Supplied text:

+++

Be-ing commented 2 years ago

will make a PR for that soon

Here it is: #3

andy5995 commented 2 years ago

Thanks for the FYI @rbdannenberg . Cheers!

andy5995 commented 2 years ago

@rbdannenberg Related to what I said in https://github.com/PortMidi/portmidi/pull/3#issuecomment-998489897

No problems for me here when you merged in master, because it wasn't near code I had changed. Normally what you'd want to do in this case is just ask the submitter to rebase. Then my branch (and PR) is only altered by the submitter which prevents work from overlapping. Often, rebasing isn't even necessary. It's primarily necessary to make sure that any new changes won't break the exiting code base basically.

For the purposes of this PR, a rebase wouldn't even be necessary for those changes you made on L6 and L7. It basically boils down to the fact that a PR doesn't have to "include" any changes that were made to master. The differences are "merged" in when the PR is merged. But as I said above, sometimes changes to master should be included, and that's when rebasing is most suitable.

andy5995 commented 2 years ago

@rbdannenberg P.S. I've found rebasing to be pretty confusing, and really I learned about it through first-hand practice on non-master branches (not by reading about it). And really there should never be a need to rebase while on the master branch. It's primarily meant for integrating changes from master.

rbdannenberg commented 2 years ago

@andy5995 I just heard here that the configure file generation is not working well when PortMidi is embedded in another project. I think the suggested changes should be made, but since I just approved and merged your changes on this, I wanted to give you a chance to comment or try them out. I think the change to configure_file(portmidi.pc.in portmidi.pc @ONLY) seems best.

+++

Data entries

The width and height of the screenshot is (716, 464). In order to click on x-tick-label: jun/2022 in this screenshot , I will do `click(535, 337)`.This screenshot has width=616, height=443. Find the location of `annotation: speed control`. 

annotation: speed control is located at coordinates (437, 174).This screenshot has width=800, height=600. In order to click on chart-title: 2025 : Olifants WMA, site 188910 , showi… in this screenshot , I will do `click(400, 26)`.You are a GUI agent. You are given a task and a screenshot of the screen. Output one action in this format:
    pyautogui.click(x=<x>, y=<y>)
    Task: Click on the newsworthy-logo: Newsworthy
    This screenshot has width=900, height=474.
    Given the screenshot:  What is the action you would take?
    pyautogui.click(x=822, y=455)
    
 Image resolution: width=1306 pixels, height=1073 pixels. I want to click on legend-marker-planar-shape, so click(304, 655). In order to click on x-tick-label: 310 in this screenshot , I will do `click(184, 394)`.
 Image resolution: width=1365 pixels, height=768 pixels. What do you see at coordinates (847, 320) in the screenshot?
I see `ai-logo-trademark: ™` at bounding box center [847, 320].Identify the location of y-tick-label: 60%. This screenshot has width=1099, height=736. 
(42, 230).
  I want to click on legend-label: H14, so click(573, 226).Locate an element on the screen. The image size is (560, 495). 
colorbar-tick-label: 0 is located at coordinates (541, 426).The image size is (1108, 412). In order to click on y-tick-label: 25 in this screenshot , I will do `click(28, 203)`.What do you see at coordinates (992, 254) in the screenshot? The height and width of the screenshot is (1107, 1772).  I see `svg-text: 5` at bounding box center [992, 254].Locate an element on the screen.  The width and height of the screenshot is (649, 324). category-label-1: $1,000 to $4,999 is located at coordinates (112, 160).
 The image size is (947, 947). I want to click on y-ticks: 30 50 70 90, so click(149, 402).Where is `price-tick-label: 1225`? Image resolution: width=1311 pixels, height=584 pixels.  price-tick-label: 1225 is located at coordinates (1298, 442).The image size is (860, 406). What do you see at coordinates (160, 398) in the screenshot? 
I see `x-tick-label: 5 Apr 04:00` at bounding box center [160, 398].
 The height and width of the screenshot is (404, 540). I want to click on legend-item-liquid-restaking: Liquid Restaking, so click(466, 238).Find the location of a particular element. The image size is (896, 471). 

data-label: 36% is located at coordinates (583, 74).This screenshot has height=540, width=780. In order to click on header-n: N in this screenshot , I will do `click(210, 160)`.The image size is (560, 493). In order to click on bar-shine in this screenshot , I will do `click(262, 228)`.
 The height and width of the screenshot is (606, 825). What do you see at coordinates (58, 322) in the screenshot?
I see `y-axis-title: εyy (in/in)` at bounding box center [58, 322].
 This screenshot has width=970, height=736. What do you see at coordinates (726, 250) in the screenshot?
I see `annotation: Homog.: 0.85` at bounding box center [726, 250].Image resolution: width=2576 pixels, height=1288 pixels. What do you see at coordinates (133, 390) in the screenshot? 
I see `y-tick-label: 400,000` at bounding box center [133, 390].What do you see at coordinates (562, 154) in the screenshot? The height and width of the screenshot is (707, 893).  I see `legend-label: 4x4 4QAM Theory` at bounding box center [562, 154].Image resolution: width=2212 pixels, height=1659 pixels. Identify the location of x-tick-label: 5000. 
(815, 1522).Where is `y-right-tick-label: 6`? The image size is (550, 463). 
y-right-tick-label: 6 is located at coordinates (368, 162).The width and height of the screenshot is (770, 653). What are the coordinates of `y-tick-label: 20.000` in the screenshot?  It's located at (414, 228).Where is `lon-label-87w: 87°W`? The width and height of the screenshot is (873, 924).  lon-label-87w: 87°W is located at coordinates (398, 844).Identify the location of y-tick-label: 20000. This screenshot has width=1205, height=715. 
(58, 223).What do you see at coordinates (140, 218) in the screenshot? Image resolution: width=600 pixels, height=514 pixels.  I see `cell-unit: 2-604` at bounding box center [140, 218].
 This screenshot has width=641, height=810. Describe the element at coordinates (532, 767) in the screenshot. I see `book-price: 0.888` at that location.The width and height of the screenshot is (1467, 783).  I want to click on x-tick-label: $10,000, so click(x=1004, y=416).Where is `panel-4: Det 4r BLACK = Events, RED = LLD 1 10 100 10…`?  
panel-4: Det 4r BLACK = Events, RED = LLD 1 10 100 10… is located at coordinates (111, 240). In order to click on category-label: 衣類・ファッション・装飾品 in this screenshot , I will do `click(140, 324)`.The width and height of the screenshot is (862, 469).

+++

Exercise brief: In the comment thread above, what does the commenter say rebasing is primarily meant for?

Written response: Integrating changes from master.